* **AUFGABE 1**
Beantworte anhand des Textes über chylöse Ergüsse diese Fragen:
(a) Was bestätigte beim ersten Kranken die Herkunft des Ergusses vom Ductus thoracicus?
(b) Welche Annahme erzwangen die klinischen Beweise im zweiten Fall?
(c) Wie ist der Erguß des zweiten Falls nach seinen Eigenschaften zu nennen?
* **AUFGABE 2**
Stimmen diese Aussagen mit dem Text über chylöse Ergüsse überein? Antworte jeweils mit Ja oder Nein und zitiere die entscheidenden Worte.
(a) Beim ersten Kranken wurde die Annahme durch eine Sektion bestätigt.
(b) Im zweiten Fall färbte Orcanette den Aszites.
(c) Beim ersten Kranken sammelte sich die Flüssigkeit schnell an.

* **VORLIEGENDER TEXT**
====

Bei unserem ersten Kranken mußte man annehmen, daß dieser chylöse Erguß nicht per diapedesin, sondern mehr infolge der durch den Druck auf den Ductus thoracicus entstandenen Stauung im Milchbrustgang selbst und dessen Zerreißen zustande gekommen ist, obgleich wir diese Annahme weder durch Operation noch durch Sektion zu bestätigen Gelegenheit fanden. Die schnelle Ansammlung der Flüssigkeit und ihre chemischphysikalische und mikroskopische Beschaffenheit paßten mehr zu einem chylösen Erguß. Die per os gegebene Orcanettelösung in Olivenöl färbte den Erguß deutlich und bestätigte mithin die Herkunft des Ergusses vom Ductus thoracicus. Bei unserem zweiten Falle hatten wir klinische Beweise, die uns zur Annahme eines malignen Tumors und einer Peritonitis zwangen. Nach seinen physikalischen, chemischen und mikroskopischen Eigenschaften war der Erguß mehr chyliform zu nennen. Orcanette hat diesen Aszites nicht färben können. Auch mit unserem Reagens konnten wir keine Orcanette feststellen.

====

* **EINGABEDATEN**
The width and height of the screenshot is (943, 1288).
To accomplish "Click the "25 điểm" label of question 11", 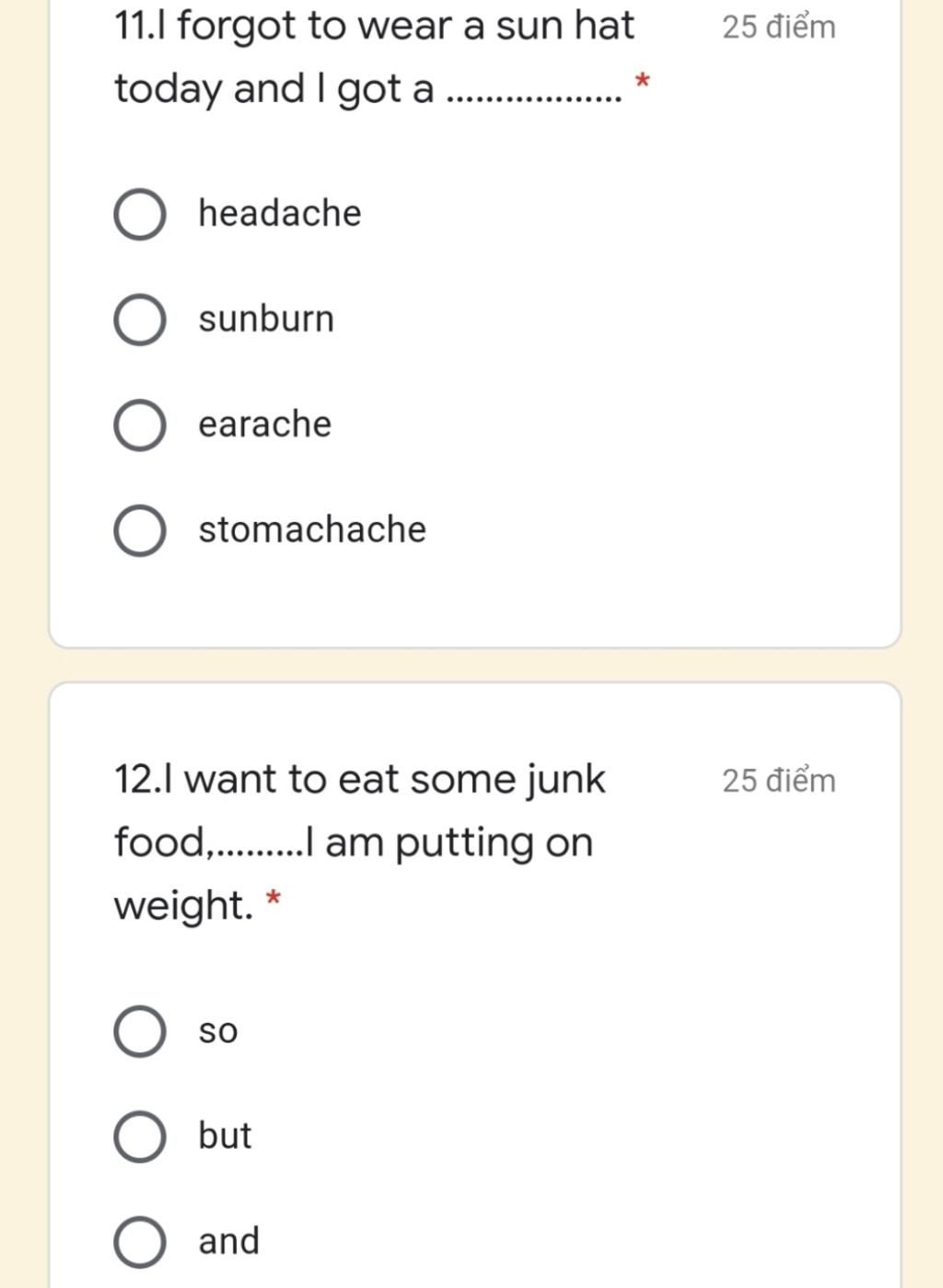I will pyautogui.click(x=779, y=27).
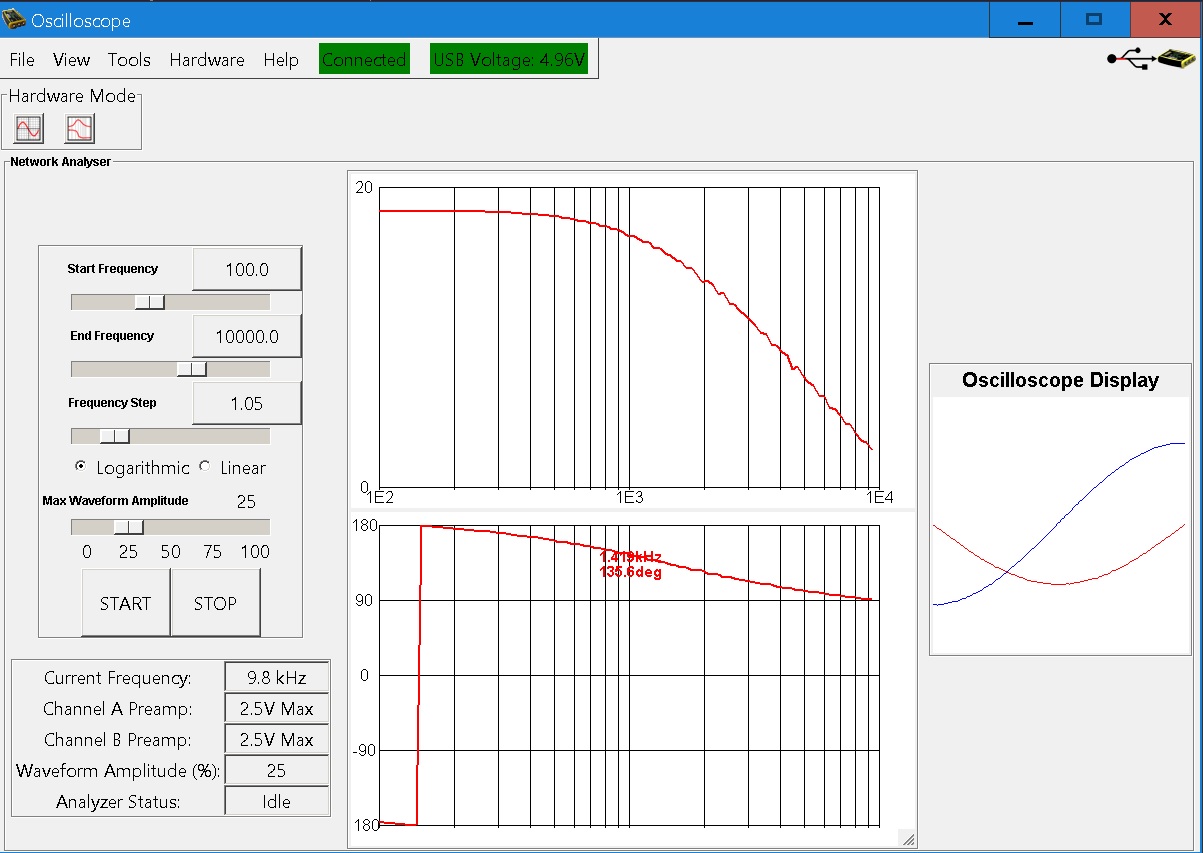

====

* **ERGEBNIS 1**
(a) Die per os gegebene Orcanettelösung in Olivenöl, die den Erguß deutlich färbte.
(b) Die Annahme eines malignen Tumors und einer Peritonitis.
(c) Eher chyliform.

* **ERGEBNIS 2**
(a) Nein: „obgleich wir diese Annahme weder durch Operation noch durch Sektion zu bestätigen Gelegenheit fanden“
(b) Nein: „Orcanette hat diesen Aszites nicht färben können.“
(c) Ja: „Die schnelle Ansammlung der Flüssigkeit“